Vick sat up and realized the room was chilly. Fall was coming on fast. She let the blanket stay over her legs as she accepted the cup. "I take it black, thank you."

"You'll need to bring that over here by the window," Hettie said. "The promenade will be coming by shortly. I've set up a telescope for you as well."

Pushing the blanket aside, Vick stood up and walked over to the window where Hettie had carefully arranged two telescopes and two chairs, and apparently rather precisely aimed them to look down the street. Vick sat down and put the cup on the floor beside her. She bent to look through the eyepiece and was startled at the scope's power. It was trained all the way toward the end of the long boulevard that approached the library from the west and dead-ended at the front steps.
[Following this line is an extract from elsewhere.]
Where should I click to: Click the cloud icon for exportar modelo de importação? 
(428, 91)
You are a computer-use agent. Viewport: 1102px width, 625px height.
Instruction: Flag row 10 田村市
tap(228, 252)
"The promenade has to flow around the library to pick up the street on the other side and continue toward the ocean," Hettie said, sitting down on her own chair and peered at an old wind-up ladies’ watch pinned to her sweater. "They will be visible at the end of the street in less than a minute."

"They're that punctual?" Vick asked, adjusting the focus on the device slightly. But no sooner had she spoken than she saw them, walking as a group, not in step, but coordinated enough to maintain loose lines and files. They were coming up the boulevard slowly, and as they walked, other figures emerged from the buildings and fell in with them, so their numbers grew with each block they passed. It took about 20 minutes for them to come roughly eight blocks, and by that time Vick guessed there were more than 100 of them stumbling along.

As they neared the library, she took her eye away from the scope and just watched. They seemed to have come from every walk of life. There was a fireman, wearing his bunker gear, streaked with dried blood in a long trail from the neck to the hem. A nurse in a uniform that had once been white and was now tattered and gray. There were men in fraying business suits and one woman incongruously weaving along wearing only one high-heel on her left foot. Up she bobbed and down again in a well-developed rhythm, oblivious to the obvious solution to her problem.

Without missing a ragged step, the front line made the left turn in front of the library, and the whole group began to move around the side of the building. Vick stood up and moved with them, going from window to window, fascinated by what she was seeing.

On the far side of the library, she had a clear view of their course down to the seawall that protected the city on the east. The whole matter had been the cause of great policy debate in the months before the mystery plague broke out.

The city was, essentially, sinking -- and had been since early in the 20th century. As the water levels began to encroach on real estate along the shore, the federal government built the seawall to hold the ocean back. Vick had some vague recollection that it went up during the Depression years, built by one of those government alphabet agencies her grandfather derisively called "make work."